Makoto and his friends then participate in a school trip at Kyoto. At this time, Yukari confronts Mitsuru, who is still saddened by her father's death and pressured by the responsibility he left to her as the head of Kirijo Group, leading Mitsuru to lose her will to live. Yukari encourages her to keep living in her father's place as he wished her to instead of continuing to lament his death, convincing Mitsuru that she's not alone. Back at the hotel, Makoto, Junpei, Akihiko, and Ryoji stay at the hot spring until the girl's bath time without their realizing. They start to panic when Mitsuru, Yukari, Fuuka, and Aigis enter the hot spring. Despite their attempt to sneak out, the girls find them, leaving them at the mercy of Aigis who threatens them with her gun while Mitsuru "executes" them.

Back at the hospital, Takaya and Jin break into Chidori's hospital room, convincing Chidori to leave. Entering Dark Hour, Chidori calls SEES to come at the entrance of Tartarus. Junpei arrives ahead the others, trying to convince Chidori to return, but she tries to kill him. Although Makoto and the others are with him, Junpei tells them to stand back and leave Chidori to him. Junpei eventually is able to calm down Chidori, who reveals that when she is with him, she becomes afraid of death. Junpei then reveals that he feels the same and he does not want to lose her, wishing for her to stay by his side. Criticizing Chidori's weakness, Takaya shoots Junpei, fatally wounding him. Finally realizing her feelings for him, Chidori sacrifices her life to revive Junpei and professes her love for him before she dies. Junpei's Persona and Chidori's merge, becoming Trismegistus. With Makoto's support, they overpower Takaya and Jin, forcing them to retreat. Greatly saddened by Chidori's death, Junpei regains his resolve to fight for her sake once discovering that her sketchbook is filled with her portraits of him.

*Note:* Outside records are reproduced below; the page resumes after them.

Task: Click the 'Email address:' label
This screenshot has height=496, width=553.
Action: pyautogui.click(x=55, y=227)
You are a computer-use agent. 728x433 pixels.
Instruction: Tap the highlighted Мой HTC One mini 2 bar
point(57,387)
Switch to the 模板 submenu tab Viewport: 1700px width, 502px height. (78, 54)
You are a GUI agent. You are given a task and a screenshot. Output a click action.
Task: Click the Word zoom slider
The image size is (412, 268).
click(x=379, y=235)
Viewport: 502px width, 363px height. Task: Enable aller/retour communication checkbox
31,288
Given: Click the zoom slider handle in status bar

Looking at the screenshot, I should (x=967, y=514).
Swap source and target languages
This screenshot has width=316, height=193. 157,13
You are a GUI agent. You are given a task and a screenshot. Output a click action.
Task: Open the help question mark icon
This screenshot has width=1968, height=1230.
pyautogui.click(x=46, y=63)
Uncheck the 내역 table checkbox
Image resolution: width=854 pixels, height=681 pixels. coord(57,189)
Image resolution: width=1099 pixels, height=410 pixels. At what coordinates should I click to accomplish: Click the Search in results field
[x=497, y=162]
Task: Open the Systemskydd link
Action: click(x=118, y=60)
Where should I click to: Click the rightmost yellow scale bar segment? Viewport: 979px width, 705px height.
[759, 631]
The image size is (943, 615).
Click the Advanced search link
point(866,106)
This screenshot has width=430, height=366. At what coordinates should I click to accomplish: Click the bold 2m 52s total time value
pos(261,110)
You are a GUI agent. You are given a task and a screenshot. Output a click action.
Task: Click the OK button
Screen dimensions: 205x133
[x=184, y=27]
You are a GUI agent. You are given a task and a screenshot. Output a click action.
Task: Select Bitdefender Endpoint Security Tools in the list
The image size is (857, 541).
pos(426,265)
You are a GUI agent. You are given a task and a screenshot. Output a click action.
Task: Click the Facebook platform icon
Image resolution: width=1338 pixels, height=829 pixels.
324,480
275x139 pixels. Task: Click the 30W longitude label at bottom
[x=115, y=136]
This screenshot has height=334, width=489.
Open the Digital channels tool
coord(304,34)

At December 2, Aigis gains access to her damaged circuit, recovering her lost memories as the Dark Hour hits. At the Moonlight Bridge, Ryoji stares at the full moon and is confronted by Aigis. She finally remembers that Ryoji is actually a Shadow known as Death that she had sealed 10 years ago and determines to defeat him, leading them to clash. At the same time, Makoto starts to remember the night when his parents died, remembering Aigis fighting a Shadow at the same night. Makoto quickly goes to the bridge, only to see Aigis lying defeated on the ground with Ryoji standing over her just as he arrived.

==Promotion==

===Previews===
1. 3 Falling Down was first teased at the end of the Persona 3 The Movie: #2 Midsummer Knight's Dream feature film which began screening in Japan from June 7, 2014.

==Sequel==
The film's post-credits sequence announced that a sequel, later titled Persona 3 The Movie: #4 Winter of Rebirth would be "coming soon". The sequel was later released in January 2016.